#### Extracted entries
+++++
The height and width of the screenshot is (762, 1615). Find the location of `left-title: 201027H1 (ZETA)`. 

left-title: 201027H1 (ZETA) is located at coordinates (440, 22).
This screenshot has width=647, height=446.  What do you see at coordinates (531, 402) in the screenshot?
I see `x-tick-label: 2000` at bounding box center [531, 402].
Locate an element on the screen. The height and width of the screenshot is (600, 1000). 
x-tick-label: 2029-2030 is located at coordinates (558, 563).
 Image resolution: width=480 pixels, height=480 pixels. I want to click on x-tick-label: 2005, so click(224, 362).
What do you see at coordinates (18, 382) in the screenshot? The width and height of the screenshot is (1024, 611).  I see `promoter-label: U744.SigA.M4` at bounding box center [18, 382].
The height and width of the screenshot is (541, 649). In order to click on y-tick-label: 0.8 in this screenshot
+++++
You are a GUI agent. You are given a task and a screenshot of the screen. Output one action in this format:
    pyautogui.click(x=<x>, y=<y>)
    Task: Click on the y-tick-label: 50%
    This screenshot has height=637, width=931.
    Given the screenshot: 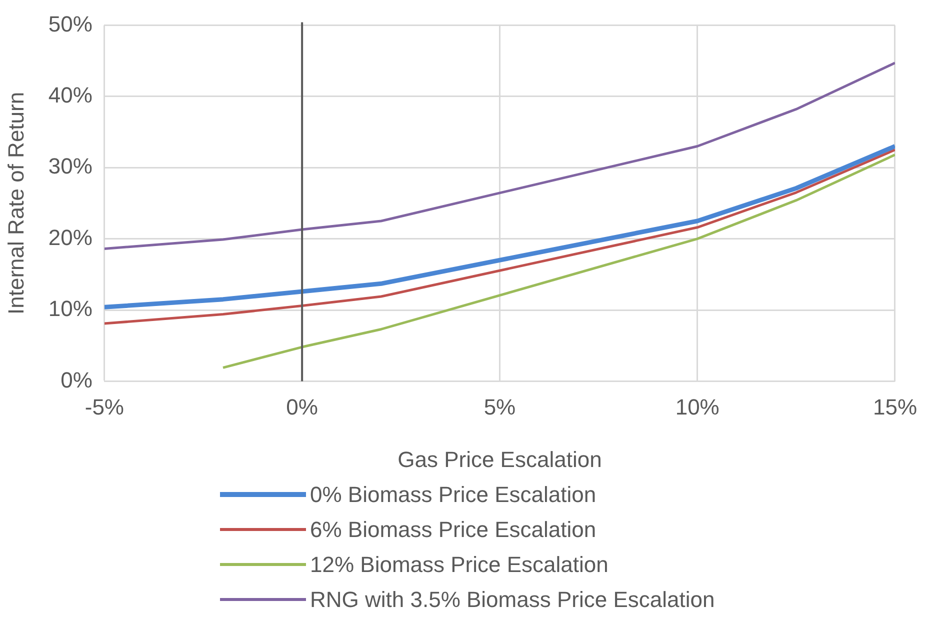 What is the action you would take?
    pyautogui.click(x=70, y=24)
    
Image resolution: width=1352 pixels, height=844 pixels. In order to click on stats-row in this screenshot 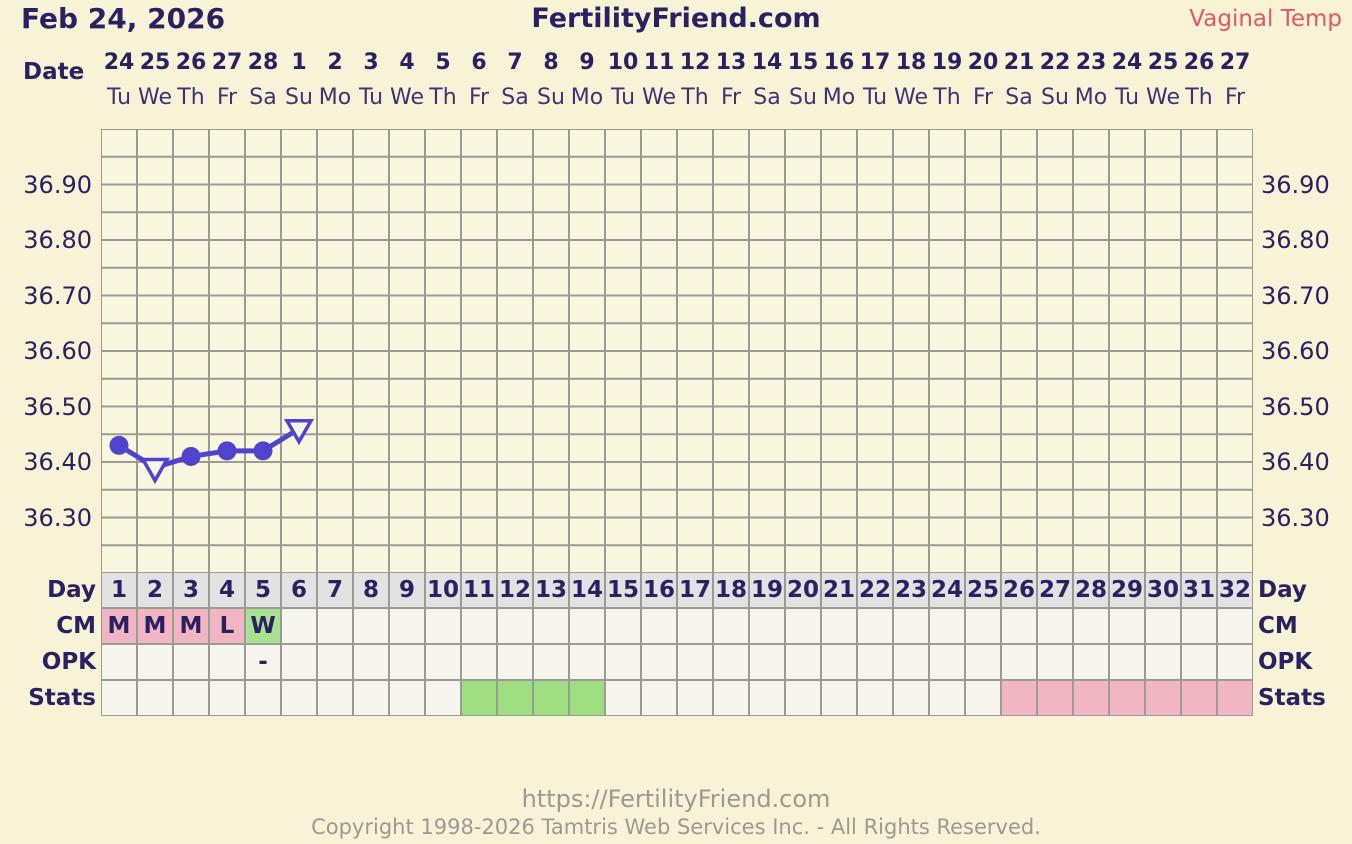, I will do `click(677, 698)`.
+++++
#### Task objective
Recast the lines of the records as a numbered list, starting with the line that contains "What do you see at coordinates (18, 382)" and going on through the line that contains "The height and width of the screenshot is (541, 649).". Leave out any blank lines.

#### Response to this task
1. What do you see at coordinates (18, 382) in the screenshot? The width and height of the screenshot is (1024, 611).  I see `promoter-label: U744.SigA.M4` at bounding box center [18, 382].
2. The height and width of the screenshot is (541, 649). In order to click on y-tick-label: 0.8 in this screenshot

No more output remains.